◆ EXTRACT TO READ:
____________________

10 delicious double cream recipes (2024)

These double cream recipes are a great way to use up a tub of cream. Both sweet and savoury dishes can be enhanced with some indulgent double cream.

Double cream has twice the fat content of single cream. This higher fat content means it can be whipped – great for desserts. But it's just as good poured or used to enrich sauces. Find out just how versatile double cream is with some of our favourite ways to use it:

Create a rich and creamy curry

Heat 1tbsp oil in a frying pan, and cook 1 sliced onion till softened. Stir in 2-3tbsp tikka masala curry paste and 1tbsp tomato purée, and cook for 30 secs. Stir in 400g can chopped tomatoes, 50g/2oz ground almonds and 1tsp sugar. Bring to the boil, then simmer for 5 mins. Add 250g/9oz raw tiger prawns and cook for 5 mins before stirring in a 150g carton double cream. Season and scatter with coriander.

Chill in a syllabub

Whip 4tbsp icing sugar with a 300ml carton double cream to soft peaks. Add 150ml/5fl oz sparkling rosé wine and whip to soft peaks again. Slice 4 strawberries and drop into 4 glasses, then top with syllabub mixture. Chill before serving.

Try some chocolate truffles

In a processor, whizz 3 x 100g bars 70% cocoa solids dark chocolate into small pieces. Melt chocolate then stir in a 150ml carton double cream. Chill in fridge for 1 hr. Roll into balls and toss in cocoa to coat, and leave to set completely.

Mix an after-dinner co*cktail

Stir 125ml/4fl oz cold espresso with 4tbsp each Tia Maria and vodka. Divide between 4 glasses. Whip a 150ml carton double cream and 4tbsp Baileys till just thickened and spoon over coffee mixture just before serving.

Bake a dauphinoise

Preheat oven to gas mark 3/ 170°C (150°C in a fan oven). Heat 500ml/1pt milk and a 300ml carton double cream in a large pan till bubbles appear at edge of pan. Add a 1kg bag potatoes, thinly sliced, and 2 finely chopped garlic cloves to pan, and cook for 10-15 mins. Taste and season. Butter an oven dish, pour in potatoes, and bake for about 1 hr.

____________________

◆ GIVEN MATERIAL:
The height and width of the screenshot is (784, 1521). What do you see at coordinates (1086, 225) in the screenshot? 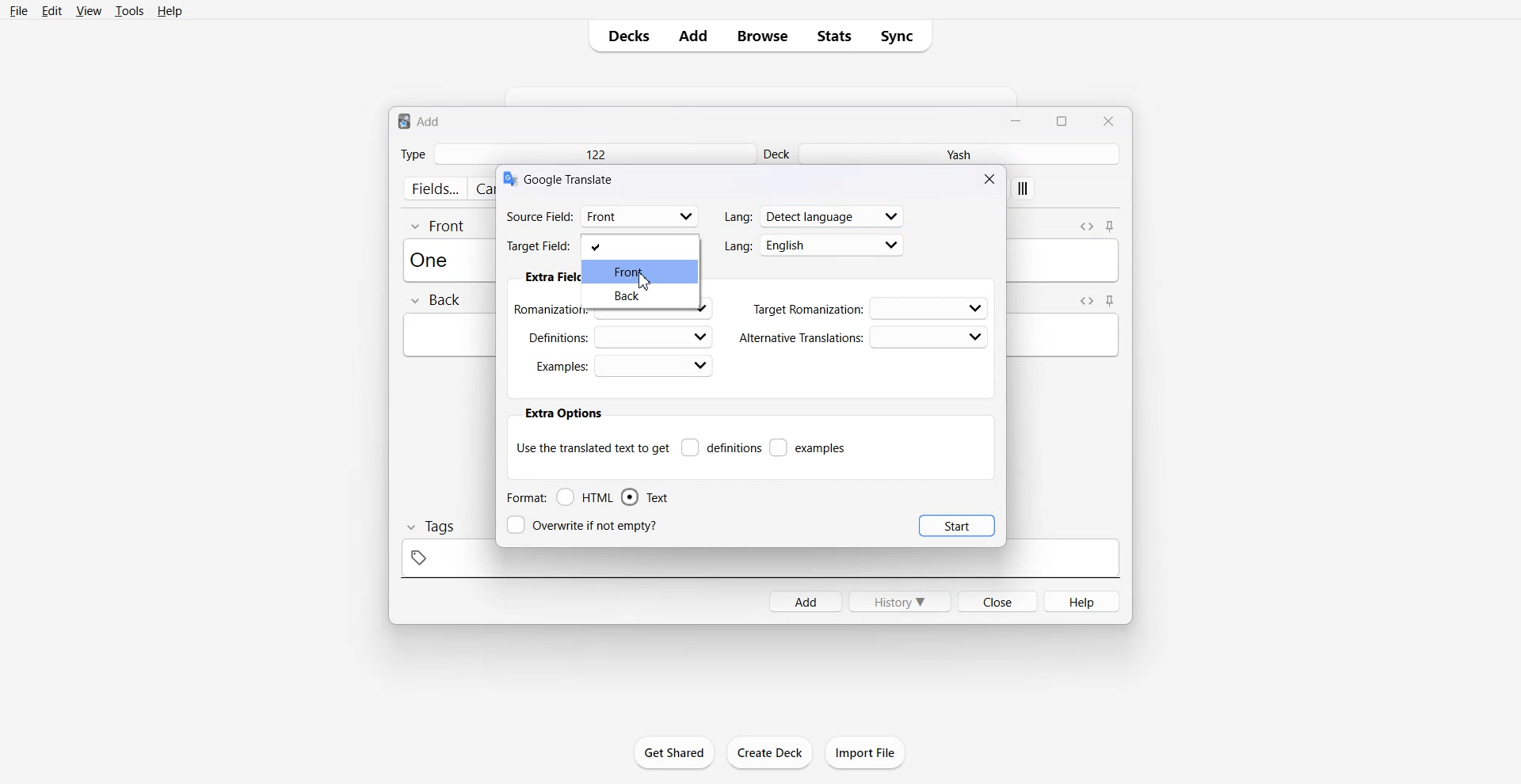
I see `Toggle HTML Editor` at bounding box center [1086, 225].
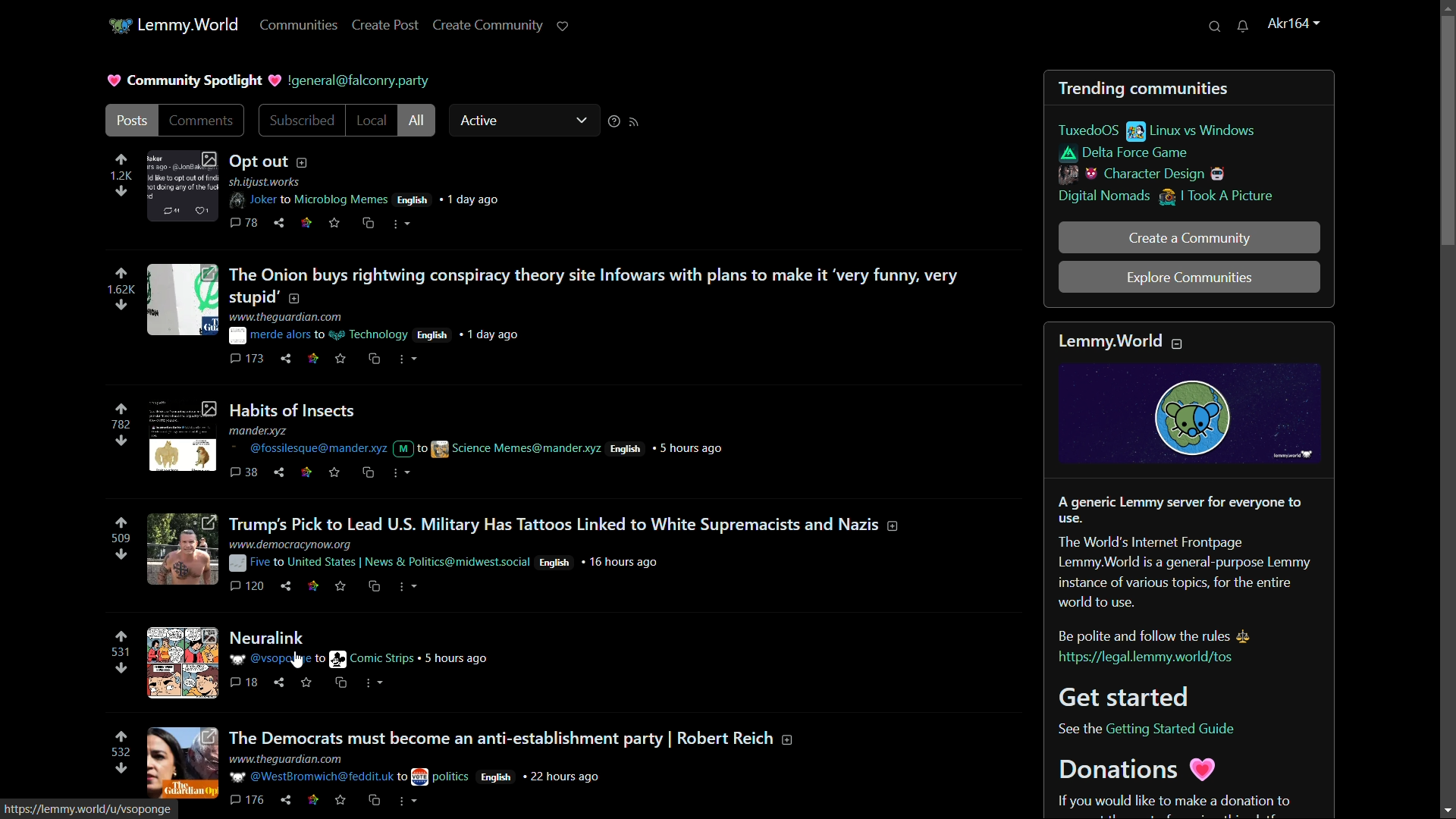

____________________

◆ EXERCISE TASK 1: Summarize the double cream recipes in two sentences.
◆ EXERCISE TASK 2: In the double cream recipes, how long do the chocolate truffles chill in the fridge before being rolled into balls?
◆ EXERCISE TASK 3:
Do these statements agree with the double cream recipes? For each, answer yes or no and quote the words that decide it.
(a) The syllabub is chilled before serving.
(b) The prawns in the curry cook for 10 minutes before the cream goes in.
(c) The potatoes for the dauphinoise are sliced thickly.

◆ ANSWER 1: Double cream has twice the fat of single cream, so it can be whipped for desserts, and it is also good poured or used to enrich sauces. The recipes use it in a tikka masala prawn curry, a strawberry and sparkling rosé syllabub, dark chocolate truffles, an after-dinner coffee drink topped with whipped cream, and a baked potato dauphinoise.

◆ ANSWER 2: 1 hour.

◆ ANSWER 3:
(a) Yes: "Chill before serving."
(b) No: "Add 250g/9oz raw tiger prawns and cook for 5 mins before stirring in a 150g carton double cream."
(c) No: "Add a 1kg bag potatoes, thinly sliced"